Most politicians on the centre-left and centre-right recognise that immigration is needed to ease demographic pressures, and have sought to focus on tougher – and often inhumane – asylum rules, in the hope that stricter border enforcement will provide political cover for higher regular immigration. Even Italy’s  prime minister Giorgia Meloni, who projects an anti-immigration stance, has increased the number of work permits for non-EU foreign workers. But radical right parties are increasingly challenging the mainstream consensus. Right-wing members of parliament amended Emmanuel Macron’s immigration law to include immigration quotas last year (although those amendments were ultimately quashed by France’s constitutional court). Britain and Sweden have both recently raised minimum salary thresholds that foreign workers must exceed to be eligible for a work permit.

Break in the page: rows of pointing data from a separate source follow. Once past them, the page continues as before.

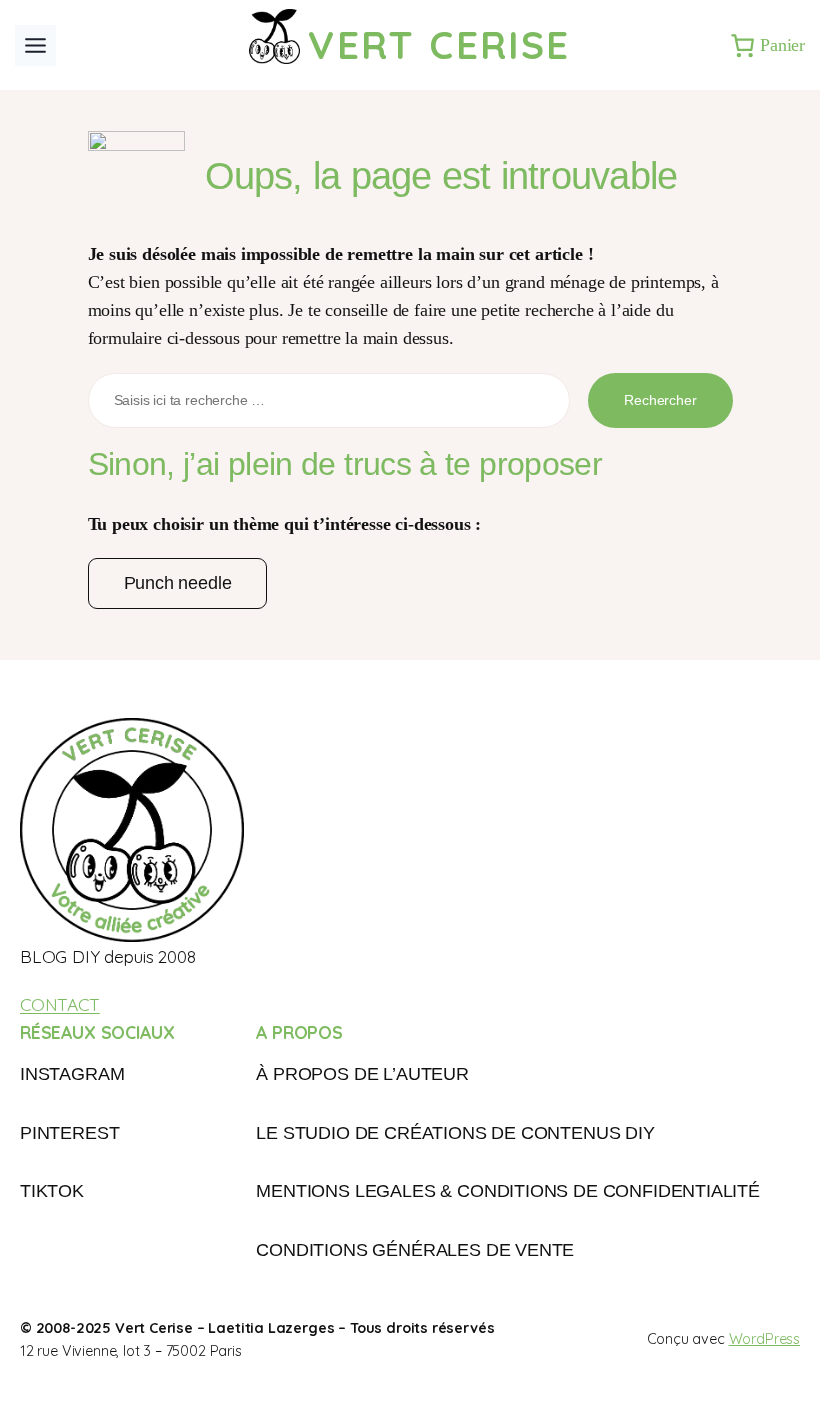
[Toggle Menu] (35, 45)
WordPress (764, 1339)
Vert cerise (439, 45)
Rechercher (660, 400)
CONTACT (60, 1004)
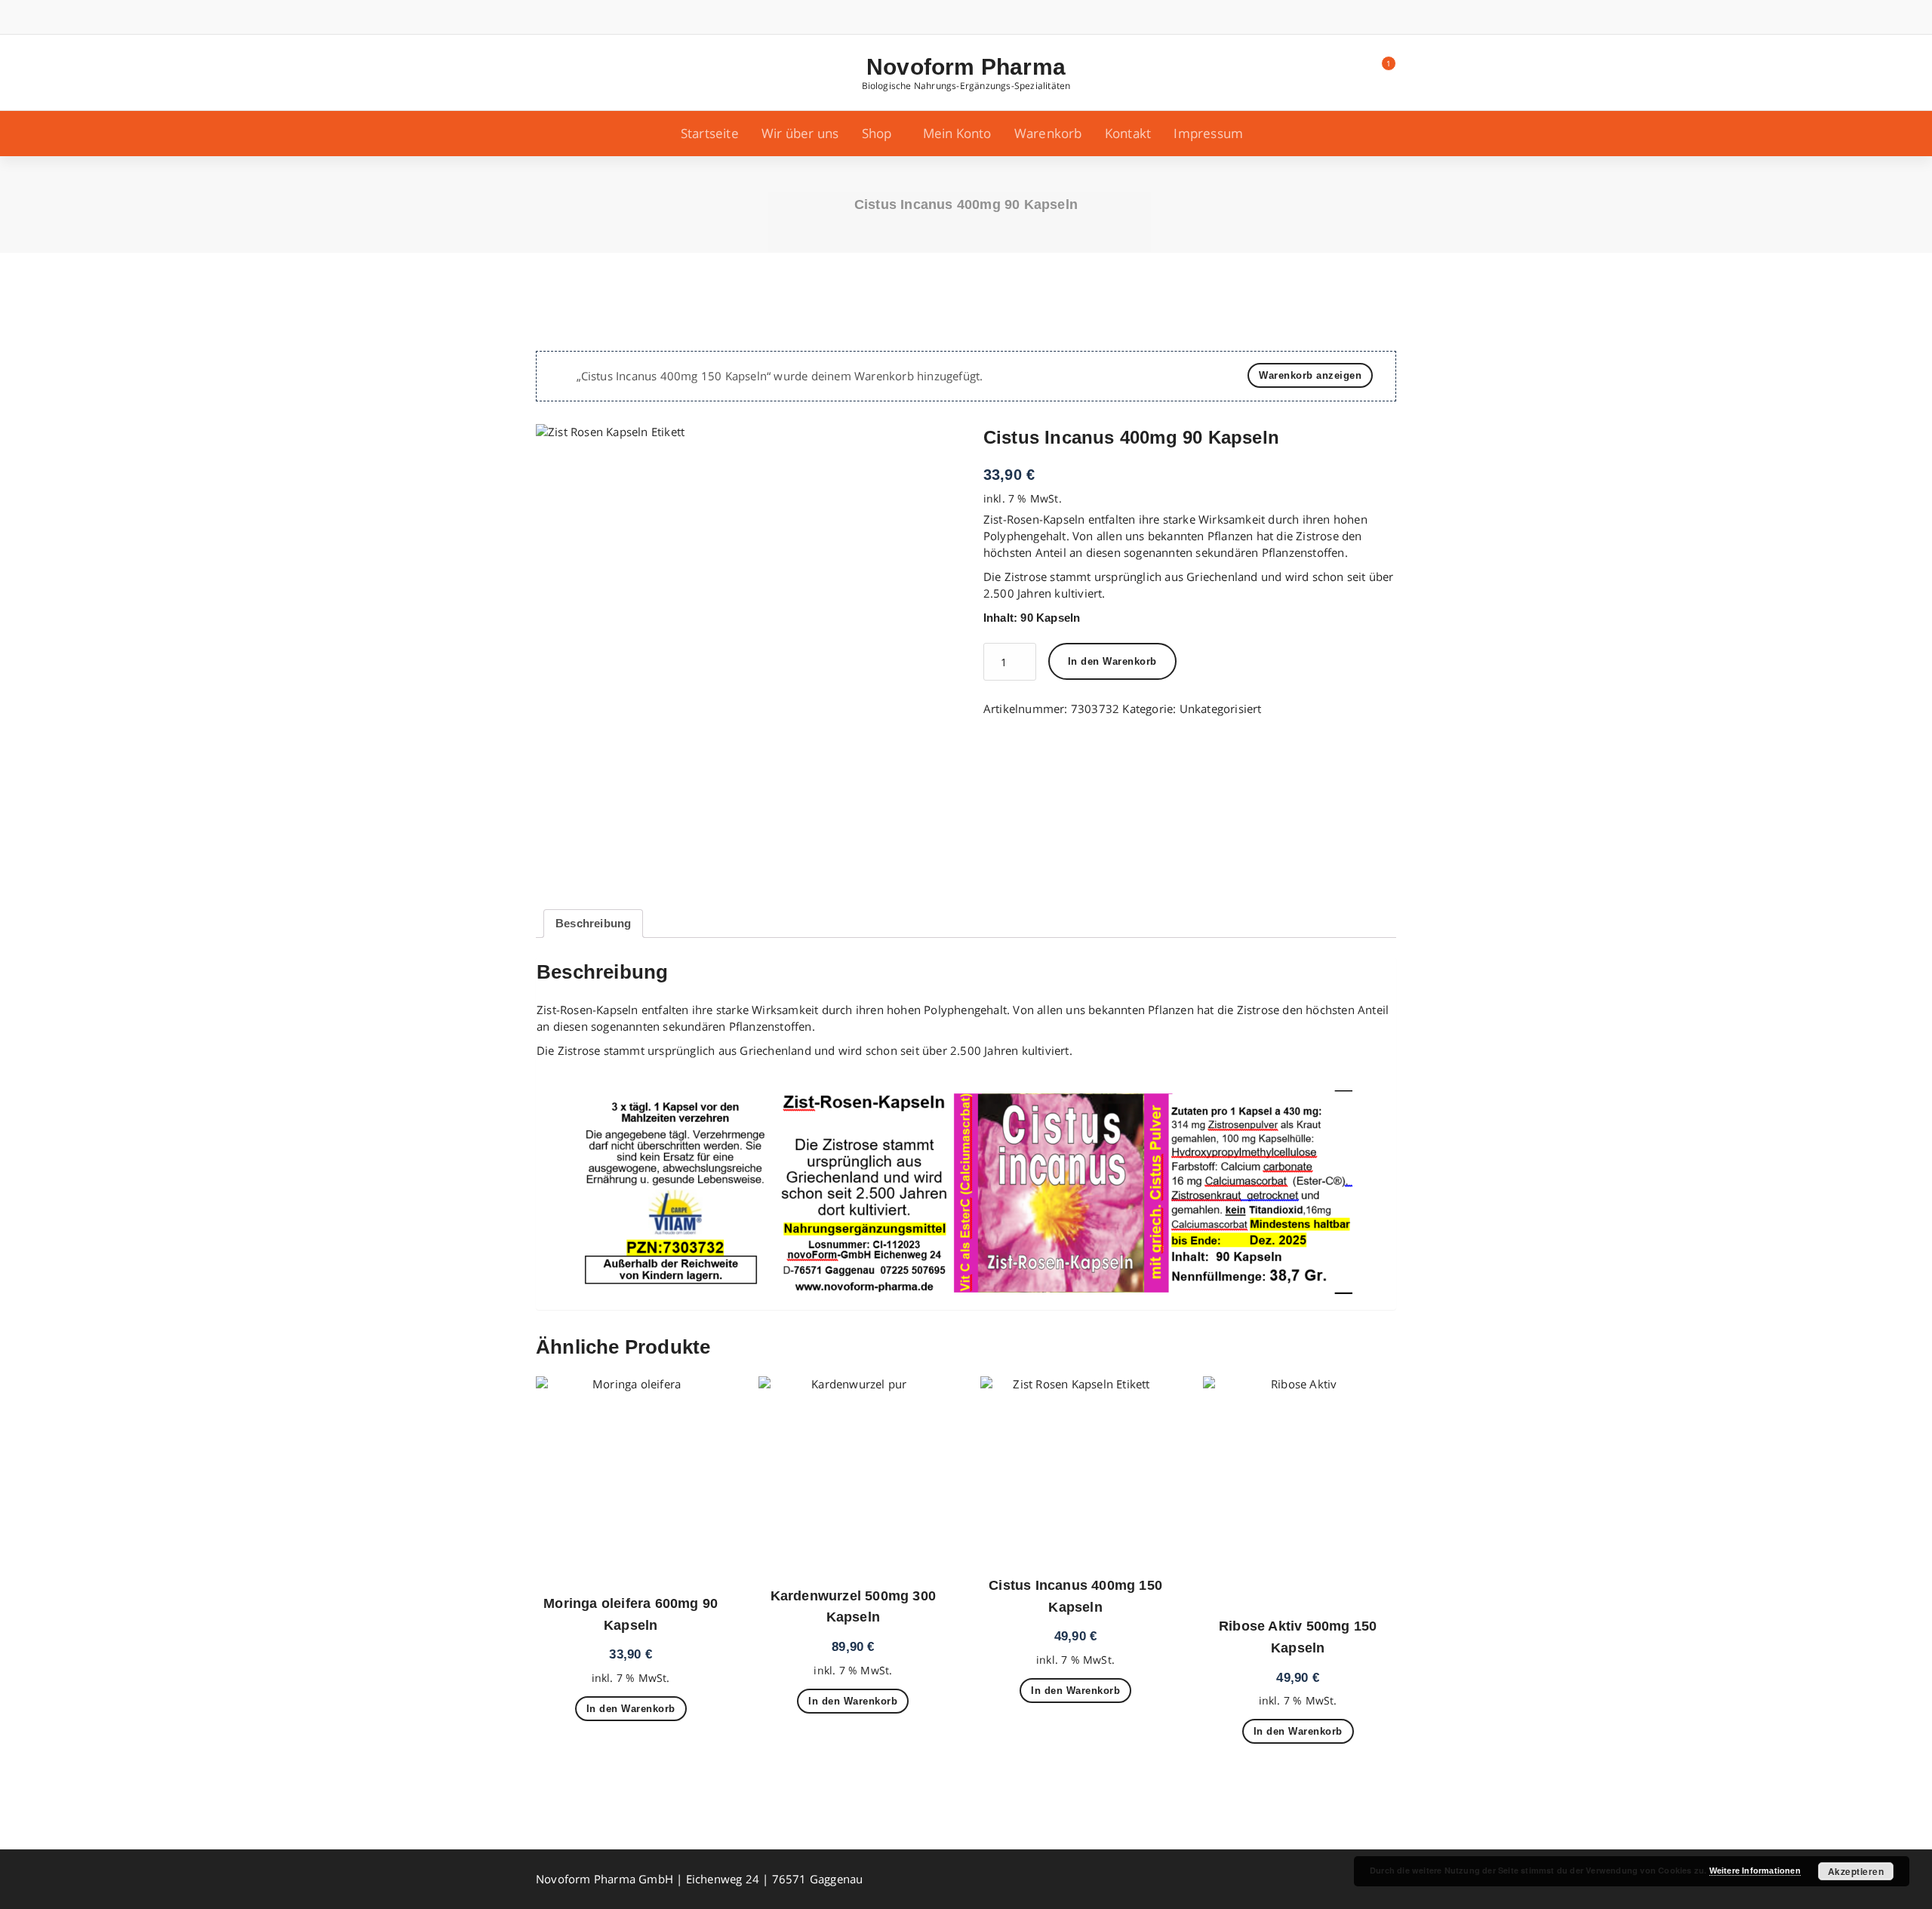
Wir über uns (799, 133)
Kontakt (1128, 133)
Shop (877, 133)
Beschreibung (593, 923)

Europe will become less white and more multicultural in the future, unless the right succeed in reducing immigration from outside the continent. This poses an acute political dilemma for mainstream politicians of the centre-right and centre-left. They can challenge the nativists, asking tough questions about labour shortages, the tax burden on working age people, and the quality of health and elderly care systems without higher rates of immigration from countries outside Europe. Or they can seek to borrow the nativists’ tunes, but at the risk of being overtaken by them, as has happened in elections in Italy, the Netherlands and France. Those of us who welcome the economic and cultural vigour that immigrants bring should hope that mainstream politicians find some courage.

John Springford is an associate fellow at the Centre for European Reform.